U.S. Ambassador Kay Bailey Hutchison’s warning that NATO might be forced to “take out” Russian cruise missiles drew a curt rebuke from Moscow’s top diplomatic spokeswoman.
“Who has this lady been authorized by to make such statements?” Foreign Ministry spokeswoman Maria Zakharova said, according to TASS, a state-run outlet. “By the American people?"
Western officials have protested for years that Russia violated a Cold War-era arms control treaty that bans land-based, intermediate-range cruise missiles. Russia has denied those charges, while countering that U.S. missile defense systems are functionally the same thing. But Hutchison made clear that NATO wouldn’t accept those denials.
"Getting them to withdraw [the missile] would be our choice, of course," Hutchison told reporters in Brussels. "But I think the question was what would you do if this continues to a point where we know that they are capable of delivering. And at that point, we would then be looking at a capability to take out a missile that could hit any of our countries in Europe and hit America in Alaska.”
Zakharova maintained that the threatened response is inappropriate. "It seems that people who make such statements do not understand the degree of their responsibility and the danger of such aggressive rhetoric,” she said.

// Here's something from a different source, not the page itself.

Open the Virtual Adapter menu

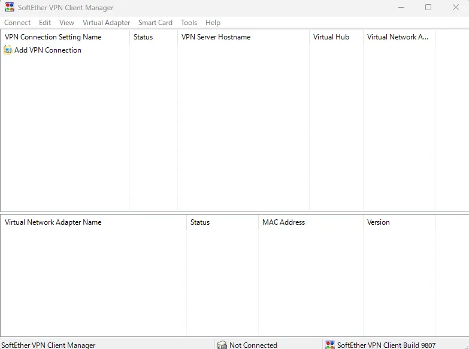tap(106, 23)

The warning drew criticism from some American experts. “This is super dangerous because it plays to a very specific Russian fear,” Dr. Jeffrey Lewis, a nuclear nonproliferation expert at the Middlebury Institute, tweeted in response. “The Russians sincerely believe the U.S. missile defenses in Poland and Romania will be armed with nuclear weapons and used as covert INF forces to decapitate the Russian leadership.”
But Hutchison, who is also a former senator, emphasized that Russia is “on notice” about the need to dismantle their new missile system.
"We are not moving in that direction right now, but we are trying to tell Russia, and you know, the United States Congress told Russia last year when they passed the armed services bill about this time last year, that we know they have violated the treaty and we are beginning the research capabilities that are allowed by the treaty to deter a medium-range ballistic missile," Hutchison said.